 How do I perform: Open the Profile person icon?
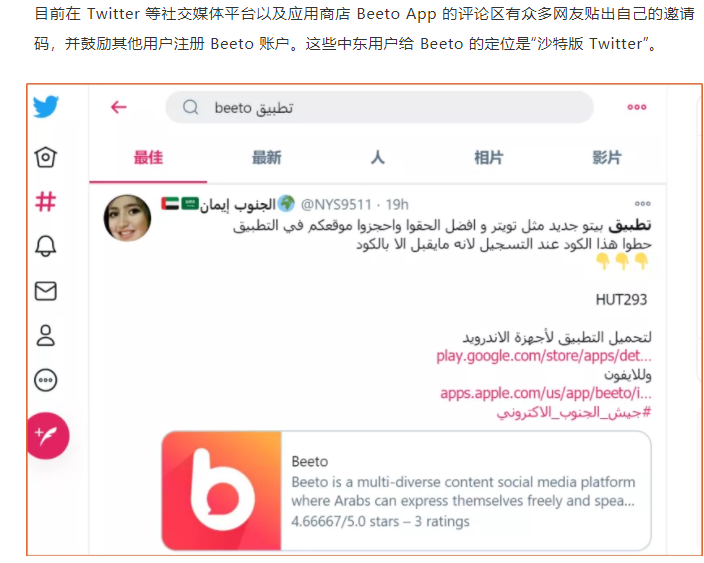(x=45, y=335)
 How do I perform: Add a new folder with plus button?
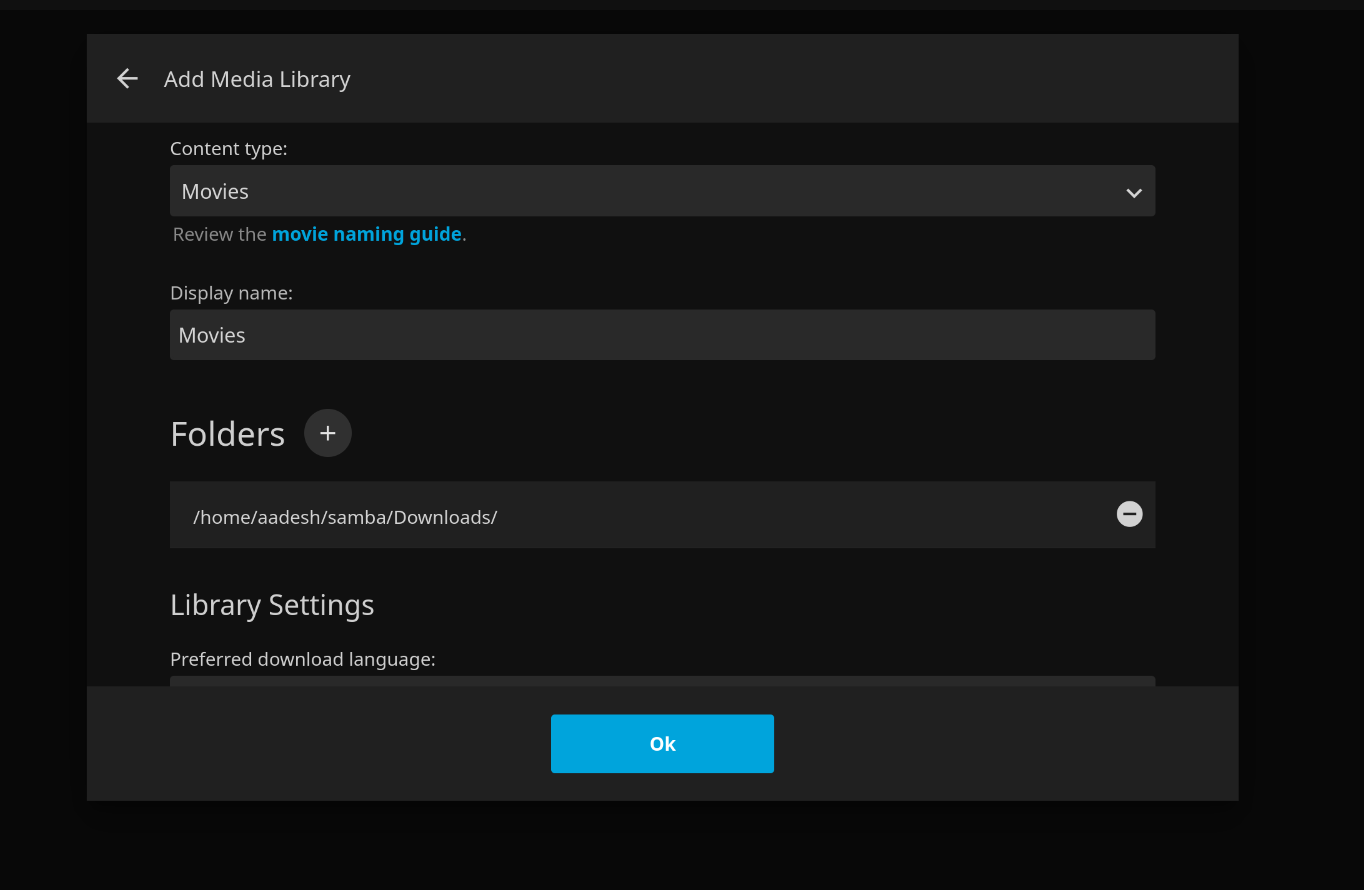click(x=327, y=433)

- - - - - - -

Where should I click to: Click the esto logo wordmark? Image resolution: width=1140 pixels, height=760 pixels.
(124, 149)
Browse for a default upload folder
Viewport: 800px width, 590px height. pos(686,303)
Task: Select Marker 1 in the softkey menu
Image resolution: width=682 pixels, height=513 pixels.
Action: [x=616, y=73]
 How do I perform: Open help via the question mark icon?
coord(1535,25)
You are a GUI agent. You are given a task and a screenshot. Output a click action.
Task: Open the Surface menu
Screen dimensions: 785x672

- - - - - - -

REQUIREMENT:
Beginning at the line above with "You are a GUI" and finishing at the line with "Screen dimensions: 785x672", return each line exactly and return nothing else.

ANSWER AREA:
You are a GUI agent. You are given a task and a screenshot. Output a click action.
Task: Open the Surface menu
Screen dimensions: 785x672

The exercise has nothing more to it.